> **Passage provided**:

We see many more jellyfish, Berwald points out, not simply because their numbers are greater but because our population is. The proliferation of coastal and subsurface infrastructure for resource extraction, maritime trade, and power generation has provided ample hardscape for jellyfish-polyp nurseries to graft onto. Human industry is in more frequent and sustained contact with many types of sea life. That we see more jellyfish says one thing; that they see more of us is a different matter.
Perhaps the most complex issue Berwald takes on is jellyfish blackouts. Sweden, Scotland, the Philippines, Tokyo, California, and Israel have all suffered intermittent electrical outages caused by jellyfish sucked into the intake pipes and cooling systems of coal-fired and nuclear power stations. (On Luzon, the largest of the Philippine Islands, the crashing grid was mistaken by some for the start of a coup.) Desalination plants likewise have had to go offline when jellyfish have clogged their conduits and filters. The significance of such damage will only increase as on-land freshwater resources degrade and electricity demand grows. In cities experiencing greater temperature extremes, blackouts expose particularly consequential frailties—refrigeration, air-conditioning and heating, and transportation all matter more in hard weather. These jellyfish–human interactions, Berwald suggests, may say less about their encroachment than about ours.
Jellyfish are not universal adapters, and the world’s oceans are not all subject to the same set of problems. In Spineless, Berwald travels to Spain’s Murcia region and takes us to the Mar Menor lagoon, which had become so jellified in 2002 that “you couldn’t drive a boat through the water.” Here barrel and fried-egg jellyfish are pernicious—so much so that they’re removed from the sea by the bargeload and dumped into ditches near the airport. But elsewhere, as Berwald shows, jellyfish are key to the life cycles of dependent organisms: Open-ocean jellies can host larvae, fish, and small crustaceans “like shrubs with birds nesting in their boughs.”

> **Given data**:
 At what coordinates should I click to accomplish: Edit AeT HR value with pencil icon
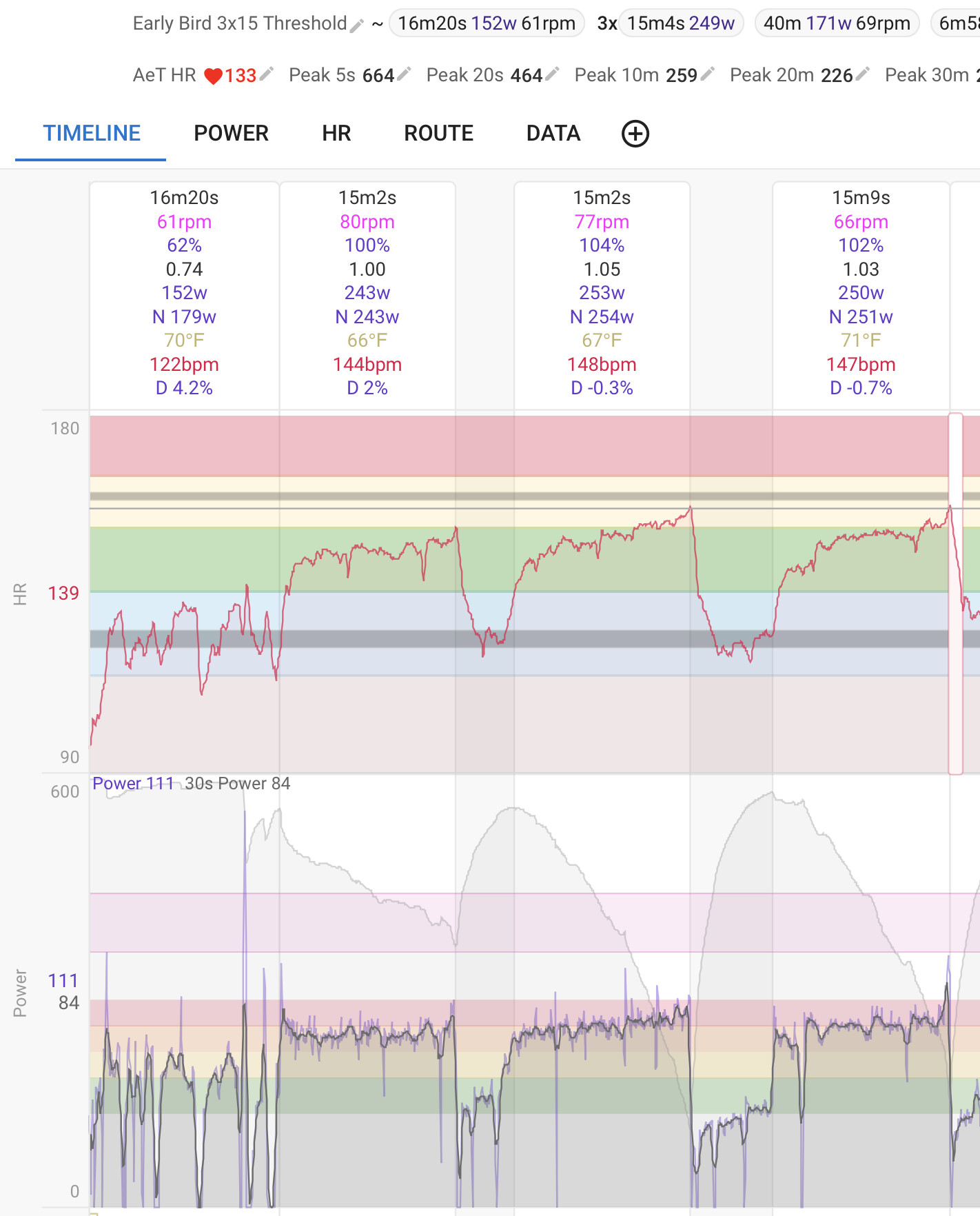click(x=267, y=74)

> **Instructions for the task**:
Write out the part of the jellyfish passage that starts at "We see many" and ends at "a different matter.". The listing has no connection to the jellyfish passage.

> **Solution to this problem**:
We see many more jellyfish, Berwald points out, not simply because their numbers are greater but because our population is. The proliferation of coastal and subsurface infrastructure for resource extraction, maritime trade, and power generation has provided ample hardscape for jellyfish-polyp nurseries to graft onto. Human industry is in more frequent and sustained contact with many types of sea life. That we see more jellyfish says one thing; that they see more of us is a different matter.